On Tue, 14 Jun 2016 08:56:50 -0400
Joe Quinn wrote:

> On 6/14/2016 8:33 AM, Matus UHLAR - fantomas wrote:
> > that is just what I would like to know: If OCR produces results
> > good enough
> > for BAYES and other rules.
> >
> > I don't think there's difference between bayes and other rules.
> > It's also possible that BAYES would have better results with misread
> > characters than other rules.  
> I've dealt with OCR in the past, and have always had to go back 
> afterwards and manually proofread the results. I expect the impact on 
> Bayes would be a massively increased dictionary of rare words that 
> result from poor "keming" in the image.

Personally I find that a typical spam adds ~30 new tokens, most of
which will be ephemeral. If image spam is a small minority of spam it's
not likely to make a huge difference. It's also not the worst offender.
A few weeks ago I was getting spam that placed an Asian character
between each letter, and that was averaging ~600 new tokens per spam.

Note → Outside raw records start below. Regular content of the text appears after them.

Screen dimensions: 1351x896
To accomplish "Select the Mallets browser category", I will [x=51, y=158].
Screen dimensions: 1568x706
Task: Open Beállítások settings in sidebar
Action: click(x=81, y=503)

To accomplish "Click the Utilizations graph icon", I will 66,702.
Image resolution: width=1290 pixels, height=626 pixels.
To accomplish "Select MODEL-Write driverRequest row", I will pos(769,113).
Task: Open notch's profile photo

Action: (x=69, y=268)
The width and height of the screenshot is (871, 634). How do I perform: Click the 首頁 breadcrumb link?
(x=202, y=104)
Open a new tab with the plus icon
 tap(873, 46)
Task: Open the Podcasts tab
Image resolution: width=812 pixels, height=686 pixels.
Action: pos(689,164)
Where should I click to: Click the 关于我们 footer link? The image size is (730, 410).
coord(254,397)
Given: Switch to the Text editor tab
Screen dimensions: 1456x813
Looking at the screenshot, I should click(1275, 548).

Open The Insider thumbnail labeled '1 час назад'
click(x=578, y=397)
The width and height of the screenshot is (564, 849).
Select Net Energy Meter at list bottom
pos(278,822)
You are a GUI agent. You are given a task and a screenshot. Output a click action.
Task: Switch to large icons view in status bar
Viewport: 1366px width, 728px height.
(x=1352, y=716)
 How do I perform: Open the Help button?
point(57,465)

I stopped using OCR a long time ago because I didn't find that image
spam was particularly hard to catch. These days I find that spams with
images are mostly either pictures of Russian girls or spoofed corporate
logos. 

Is OCR really all that useful?



 Some PDFs are written in 
> extractable text instead of images, but those tend to use 
> fractional-width spaces for kerning so it's not always easy to figure 
> out what's a real word there either.
> 
> That said, Google seems to use OCR on images in their filtering
> (quoth Wikipedia), so maybe it works when you have a sufficiently
> enormous data set that the OCR glitches are no longer rare and a
> decent inference can be made from them.